Shivani’s grin was answer enough. “Yeah, well. You know. It’s fun.” The teenage-smirk was replaced with a look of horror. “You haven’t told–”
“No, I haven’t. I won’t breathe a word of it. You just enjoy it. For those of us who aren’t in relationships.”
“You really should talk to Mark.”
“Not today, Shivani. Let’s get back to the others.” Let me out of this kitchen, before anyone else comes and accuses me of blabbing. Or before I have to end up blabbing.
To the disappointed looks of Shivani, Katrin did everything she could to avoid being alone with Mark for the rest of the day. In fact, she was doing well at not having clandestine meetings with any of her friends, which was earning her panicked looks from June. Definitely shouldn’t have bothered with this. Cookies aren’t worth this much stress.
The end of the afternoon was drawing in, and Katrin knew she had one job to do before her friends left. She’d wanted to put it off for as long as possible, but much longer and she’d have to say it on the doorstep. That wasn’t fair on anyone.

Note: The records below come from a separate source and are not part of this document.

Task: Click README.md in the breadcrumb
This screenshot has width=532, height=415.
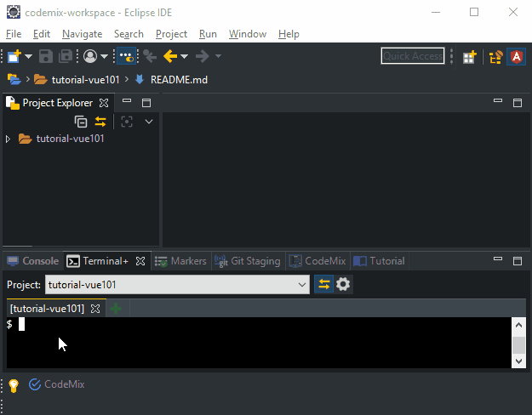Action: tap(179, 80)
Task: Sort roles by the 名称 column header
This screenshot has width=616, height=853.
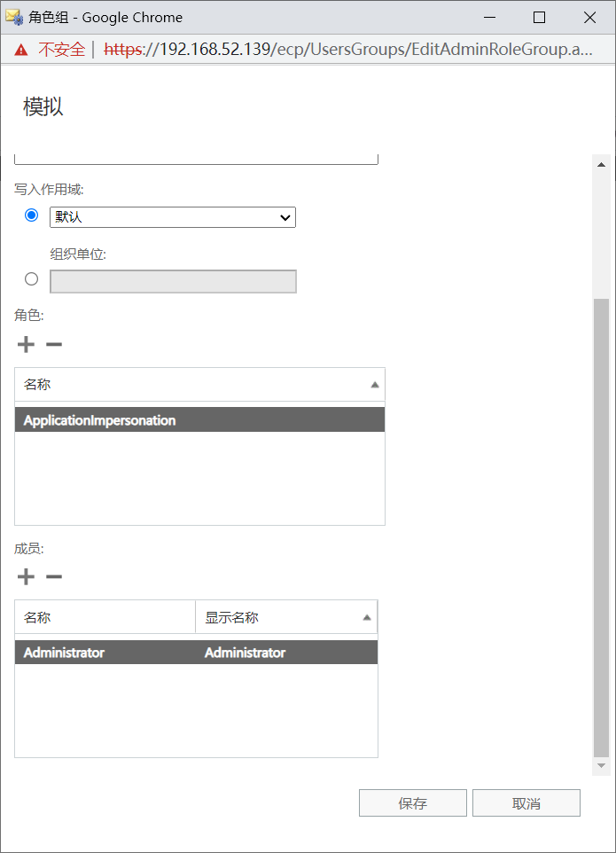Action: point(199,385)
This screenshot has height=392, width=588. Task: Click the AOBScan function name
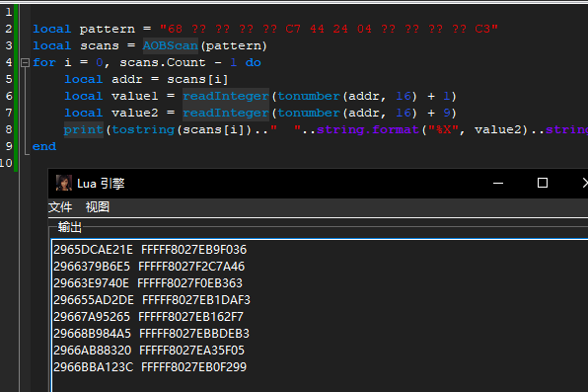[x=171, y=45]
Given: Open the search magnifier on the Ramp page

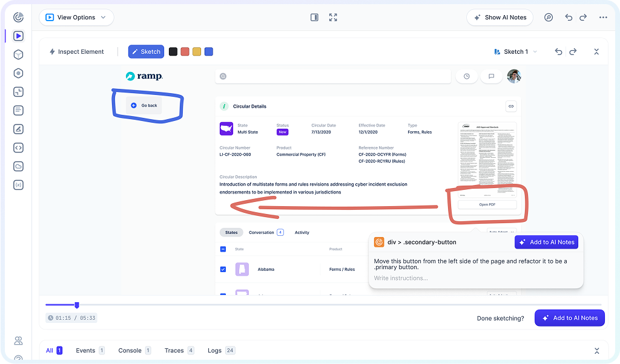Looking at the screenshot, I should pyautogui.click(x=224, y=76).
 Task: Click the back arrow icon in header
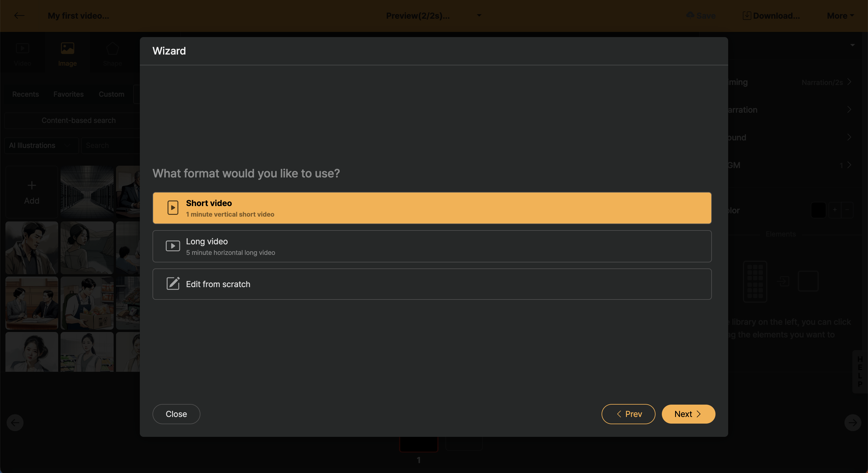[19, 15]
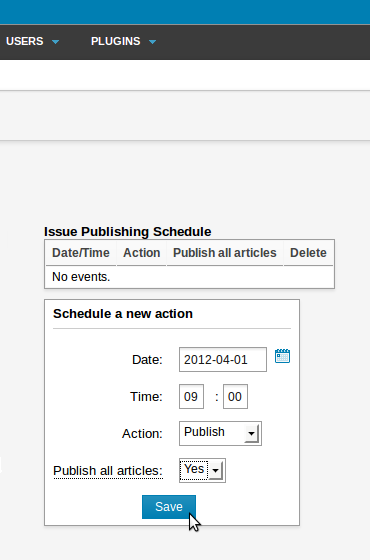Open the Publish all articles Yes dropdown
Screen dimensions: 370x560
[x=202, y=470]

“Does anyone want coffee?” she asked in a lull in the conversation. Coffee; the natural, end of an evening beverage. The subtle hint that the event was almost done. Collecting the orders Katrin headed to the kitchen alone, and wondered how to get the other party there.
“Need a hand?” Evan asked from the doorway as she was filling the coffee maker.
Perfect. “Can you get some mugs from the cupboard?”
As they got all the bits together Katrin took a few deep breaths, and waited for the right moment.
“How are you doing?” she asked.
“Good. Yeah, it’s going well.” Evan gave her a smile, but she pressed on.
“How’s… you know.”
“The fertility treatment? That’s, well, not so good, honestly. It’s going to be expensive, and they need to run some more tests. See if they can work out what’s wrong with me.”
“There’s nothing wrong with you.”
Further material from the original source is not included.